Formula 1
F1: European Union could play a factor in new engine rule
Formula 1

F1: European Union could play a factor in new engine rule

Published Nov. 14, 2015 10:28 a.m. ET

Bernie Ecclestone claims the European Union could get involved in the debate about the alternative F1 engine for 2017, which would help him push the necessary rule change through.

The FIA surprised teams this week by issuing a call for expressions of interest, the first step in the tender process to find a supplier for the budget engine.

This came before the F1 Commission had voted on the subject. In theory, this move is necessary, given that the new engine would require significant rule changes for 2017.

Most F1 insiders believed that Ecclestone and Jean Todt won't be able to garner enough votes to get it pushed through, given the opposition from teams and engine suppliers. This would in effect render the tender process worthless.


However, Ecclestone has implied that the F1 Commission could be overruled by a higher power.

"People can go up for the tender and then it's up to the F1 Commission to decide whether they want to do it," Ecclestone told this writer.

"I think the European Commission [on competition] will sort it out," Ecclestone said. "I don't think it would be hard to get it through the F1 Commission, but I'd rather it now be dealt with by the European Commission.

It's all the things they want to be against - anti-competitive and cartels.

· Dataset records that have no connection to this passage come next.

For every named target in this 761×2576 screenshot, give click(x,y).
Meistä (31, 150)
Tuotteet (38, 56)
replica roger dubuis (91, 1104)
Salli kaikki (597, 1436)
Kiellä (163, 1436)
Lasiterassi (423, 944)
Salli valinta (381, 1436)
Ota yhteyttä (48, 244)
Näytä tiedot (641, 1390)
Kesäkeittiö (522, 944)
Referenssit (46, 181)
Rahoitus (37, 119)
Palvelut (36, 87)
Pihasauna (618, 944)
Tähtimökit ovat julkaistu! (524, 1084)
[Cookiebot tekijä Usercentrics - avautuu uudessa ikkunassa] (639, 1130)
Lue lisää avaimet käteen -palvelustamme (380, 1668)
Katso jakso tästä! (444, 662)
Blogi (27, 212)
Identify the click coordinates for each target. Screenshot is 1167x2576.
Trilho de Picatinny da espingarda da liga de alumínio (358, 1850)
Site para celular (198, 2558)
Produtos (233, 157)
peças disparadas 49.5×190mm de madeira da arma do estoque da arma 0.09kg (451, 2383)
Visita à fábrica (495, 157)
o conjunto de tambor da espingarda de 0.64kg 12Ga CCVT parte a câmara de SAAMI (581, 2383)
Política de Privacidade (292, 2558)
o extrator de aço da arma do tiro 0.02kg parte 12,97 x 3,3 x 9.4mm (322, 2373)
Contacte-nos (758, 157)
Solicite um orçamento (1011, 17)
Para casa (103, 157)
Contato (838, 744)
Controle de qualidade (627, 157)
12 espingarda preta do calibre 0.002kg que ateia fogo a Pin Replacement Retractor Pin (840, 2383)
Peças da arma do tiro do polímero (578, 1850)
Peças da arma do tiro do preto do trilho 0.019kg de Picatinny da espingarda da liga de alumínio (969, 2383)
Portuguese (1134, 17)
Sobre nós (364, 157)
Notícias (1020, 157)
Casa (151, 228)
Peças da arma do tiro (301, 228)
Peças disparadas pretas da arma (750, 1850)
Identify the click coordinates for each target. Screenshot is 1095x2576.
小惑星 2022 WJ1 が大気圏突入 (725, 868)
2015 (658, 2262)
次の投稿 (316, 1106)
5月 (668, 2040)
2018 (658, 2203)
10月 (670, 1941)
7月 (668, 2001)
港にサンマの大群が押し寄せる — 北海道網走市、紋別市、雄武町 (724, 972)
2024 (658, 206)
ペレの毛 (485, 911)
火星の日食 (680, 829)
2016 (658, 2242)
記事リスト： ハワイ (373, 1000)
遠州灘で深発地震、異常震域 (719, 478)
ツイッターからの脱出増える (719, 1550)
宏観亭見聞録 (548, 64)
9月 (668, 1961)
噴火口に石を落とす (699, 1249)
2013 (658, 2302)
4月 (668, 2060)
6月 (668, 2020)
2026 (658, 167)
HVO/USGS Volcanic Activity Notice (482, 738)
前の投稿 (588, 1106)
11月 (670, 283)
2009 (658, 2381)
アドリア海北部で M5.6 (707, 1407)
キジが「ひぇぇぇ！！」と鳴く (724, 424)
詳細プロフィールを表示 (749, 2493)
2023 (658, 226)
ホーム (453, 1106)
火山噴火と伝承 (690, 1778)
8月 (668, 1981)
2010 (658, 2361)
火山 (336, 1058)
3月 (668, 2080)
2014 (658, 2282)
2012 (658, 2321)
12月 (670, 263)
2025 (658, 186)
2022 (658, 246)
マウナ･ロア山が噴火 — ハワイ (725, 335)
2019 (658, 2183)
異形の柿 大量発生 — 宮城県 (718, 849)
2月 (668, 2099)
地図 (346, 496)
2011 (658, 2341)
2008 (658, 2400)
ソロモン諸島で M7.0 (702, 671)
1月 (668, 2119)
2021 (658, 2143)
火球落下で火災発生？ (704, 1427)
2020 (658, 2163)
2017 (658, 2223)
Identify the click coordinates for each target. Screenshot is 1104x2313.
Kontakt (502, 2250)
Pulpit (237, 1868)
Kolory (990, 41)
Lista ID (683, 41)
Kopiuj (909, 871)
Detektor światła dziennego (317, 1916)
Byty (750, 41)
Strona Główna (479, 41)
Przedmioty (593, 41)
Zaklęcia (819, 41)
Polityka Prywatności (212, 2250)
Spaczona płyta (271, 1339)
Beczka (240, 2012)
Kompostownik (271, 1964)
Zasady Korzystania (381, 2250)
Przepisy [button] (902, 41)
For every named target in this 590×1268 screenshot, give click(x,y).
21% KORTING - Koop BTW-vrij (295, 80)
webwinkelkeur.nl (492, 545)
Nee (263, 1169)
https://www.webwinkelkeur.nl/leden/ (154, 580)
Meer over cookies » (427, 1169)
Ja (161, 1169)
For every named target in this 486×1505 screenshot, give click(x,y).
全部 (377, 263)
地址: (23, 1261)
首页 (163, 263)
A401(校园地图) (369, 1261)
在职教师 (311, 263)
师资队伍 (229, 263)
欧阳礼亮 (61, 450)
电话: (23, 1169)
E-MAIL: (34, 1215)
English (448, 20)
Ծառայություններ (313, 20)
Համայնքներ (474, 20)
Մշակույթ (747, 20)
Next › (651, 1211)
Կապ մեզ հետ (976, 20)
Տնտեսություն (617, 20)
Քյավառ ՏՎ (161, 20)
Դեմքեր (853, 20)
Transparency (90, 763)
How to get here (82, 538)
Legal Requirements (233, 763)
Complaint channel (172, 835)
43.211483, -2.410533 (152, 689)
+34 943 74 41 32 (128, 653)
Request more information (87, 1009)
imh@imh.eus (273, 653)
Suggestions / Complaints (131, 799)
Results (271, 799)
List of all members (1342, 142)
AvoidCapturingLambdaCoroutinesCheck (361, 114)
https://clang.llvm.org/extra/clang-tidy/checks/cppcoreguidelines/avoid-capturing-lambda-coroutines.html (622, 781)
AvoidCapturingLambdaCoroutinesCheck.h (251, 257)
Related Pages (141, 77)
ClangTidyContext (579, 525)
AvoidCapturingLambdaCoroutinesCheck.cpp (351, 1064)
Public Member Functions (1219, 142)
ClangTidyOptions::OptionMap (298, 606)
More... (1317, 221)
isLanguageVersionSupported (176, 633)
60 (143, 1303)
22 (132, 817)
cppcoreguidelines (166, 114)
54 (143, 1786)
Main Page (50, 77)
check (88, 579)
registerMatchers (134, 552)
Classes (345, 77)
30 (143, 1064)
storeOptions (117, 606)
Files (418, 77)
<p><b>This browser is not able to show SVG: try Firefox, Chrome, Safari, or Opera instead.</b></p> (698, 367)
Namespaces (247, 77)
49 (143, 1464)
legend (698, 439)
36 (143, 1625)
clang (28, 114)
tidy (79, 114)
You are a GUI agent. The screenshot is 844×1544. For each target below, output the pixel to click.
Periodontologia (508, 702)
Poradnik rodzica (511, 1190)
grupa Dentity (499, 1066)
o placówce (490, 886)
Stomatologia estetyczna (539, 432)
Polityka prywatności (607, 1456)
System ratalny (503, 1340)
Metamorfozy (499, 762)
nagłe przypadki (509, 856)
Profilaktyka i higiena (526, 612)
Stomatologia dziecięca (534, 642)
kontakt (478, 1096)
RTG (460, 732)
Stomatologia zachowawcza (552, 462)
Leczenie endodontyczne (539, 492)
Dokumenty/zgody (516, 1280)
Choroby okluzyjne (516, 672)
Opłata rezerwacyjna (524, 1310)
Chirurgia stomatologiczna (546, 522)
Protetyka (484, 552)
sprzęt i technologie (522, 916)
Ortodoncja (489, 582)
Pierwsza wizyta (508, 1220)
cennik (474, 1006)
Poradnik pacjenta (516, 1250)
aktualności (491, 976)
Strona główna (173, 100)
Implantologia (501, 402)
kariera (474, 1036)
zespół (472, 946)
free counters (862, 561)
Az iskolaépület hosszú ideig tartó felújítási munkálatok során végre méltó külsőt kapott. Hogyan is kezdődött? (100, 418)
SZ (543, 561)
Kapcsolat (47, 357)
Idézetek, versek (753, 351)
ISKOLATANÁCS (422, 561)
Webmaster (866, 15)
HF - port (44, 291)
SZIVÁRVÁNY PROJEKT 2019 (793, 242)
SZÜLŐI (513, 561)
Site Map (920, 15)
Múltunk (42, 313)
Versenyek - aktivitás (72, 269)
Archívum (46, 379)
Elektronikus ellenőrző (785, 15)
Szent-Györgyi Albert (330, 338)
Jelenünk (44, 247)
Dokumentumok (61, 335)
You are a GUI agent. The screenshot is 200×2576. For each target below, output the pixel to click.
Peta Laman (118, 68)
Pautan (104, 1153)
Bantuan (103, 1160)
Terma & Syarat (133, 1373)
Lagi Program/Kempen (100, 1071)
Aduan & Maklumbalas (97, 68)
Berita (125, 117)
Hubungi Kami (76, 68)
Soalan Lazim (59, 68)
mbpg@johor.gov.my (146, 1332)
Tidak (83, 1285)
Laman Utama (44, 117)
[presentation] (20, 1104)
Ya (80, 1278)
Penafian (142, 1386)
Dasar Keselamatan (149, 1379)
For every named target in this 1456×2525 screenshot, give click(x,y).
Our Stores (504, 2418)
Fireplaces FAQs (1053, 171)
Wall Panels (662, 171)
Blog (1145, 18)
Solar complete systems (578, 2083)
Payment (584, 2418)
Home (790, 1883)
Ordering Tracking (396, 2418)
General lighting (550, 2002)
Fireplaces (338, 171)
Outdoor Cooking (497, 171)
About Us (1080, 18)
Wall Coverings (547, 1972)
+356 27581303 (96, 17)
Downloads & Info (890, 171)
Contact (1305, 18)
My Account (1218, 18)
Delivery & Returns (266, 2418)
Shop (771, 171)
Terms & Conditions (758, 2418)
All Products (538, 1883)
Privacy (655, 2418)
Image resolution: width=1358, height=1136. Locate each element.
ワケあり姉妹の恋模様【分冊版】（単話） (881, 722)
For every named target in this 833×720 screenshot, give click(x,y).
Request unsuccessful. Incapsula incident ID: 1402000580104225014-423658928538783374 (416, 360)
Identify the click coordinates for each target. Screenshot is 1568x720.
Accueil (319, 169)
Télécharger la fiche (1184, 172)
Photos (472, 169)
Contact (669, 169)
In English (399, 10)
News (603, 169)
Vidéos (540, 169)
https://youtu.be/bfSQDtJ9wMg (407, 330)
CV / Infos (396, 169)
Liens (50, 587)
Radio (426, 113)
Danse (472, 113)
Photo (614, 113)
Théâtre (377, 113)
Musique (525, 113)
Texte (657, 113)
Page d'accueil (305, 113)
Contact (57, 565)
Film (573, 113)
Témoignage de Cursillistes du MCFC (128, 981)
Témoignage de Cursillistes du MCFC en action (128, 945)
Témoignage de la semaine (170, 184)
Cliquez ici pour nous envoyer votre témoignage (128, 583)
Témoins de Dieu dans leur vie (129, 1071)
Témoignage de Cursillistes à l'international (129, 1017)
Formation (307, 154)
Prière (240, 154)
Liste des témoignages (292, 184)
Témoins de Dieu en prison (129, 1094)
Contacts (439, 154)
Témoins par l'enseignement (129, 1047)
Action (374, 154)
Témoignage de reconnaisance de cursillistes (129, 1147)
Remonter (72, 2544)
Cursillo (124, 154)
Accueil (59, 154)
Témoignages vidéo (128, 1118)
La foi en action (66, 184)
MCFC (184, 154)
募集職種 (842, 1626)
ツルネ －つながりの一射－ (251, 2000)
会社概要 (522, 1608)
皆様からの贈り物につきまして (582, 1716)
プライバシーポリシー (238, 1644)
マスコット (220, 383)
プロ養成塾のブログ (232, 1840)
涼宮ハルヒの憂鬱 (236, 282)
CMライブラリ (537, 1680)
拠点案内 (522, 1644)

They don't like cartels, they don't like those sort of things."

When it was suggested that EU involvement could take months, Ecclestone insisted this had nothing to do with the recent complaint from Sauber and Force India, which relates to how income is shared.

"This is a different thing to what the other people complained about," Ecclestone said. "Who said we haven't already started?"

Meanwhile, Ecclestone denied that the whole process has been instigated as an effort to force one of the manufacturers to provide an engine for Red Bull.

"Not really, I don't want an engine for Red Bull like that," Ecclestone said. "We need another engine supplier.

"We don't want to be put in a position where we've got them squeezing our balls."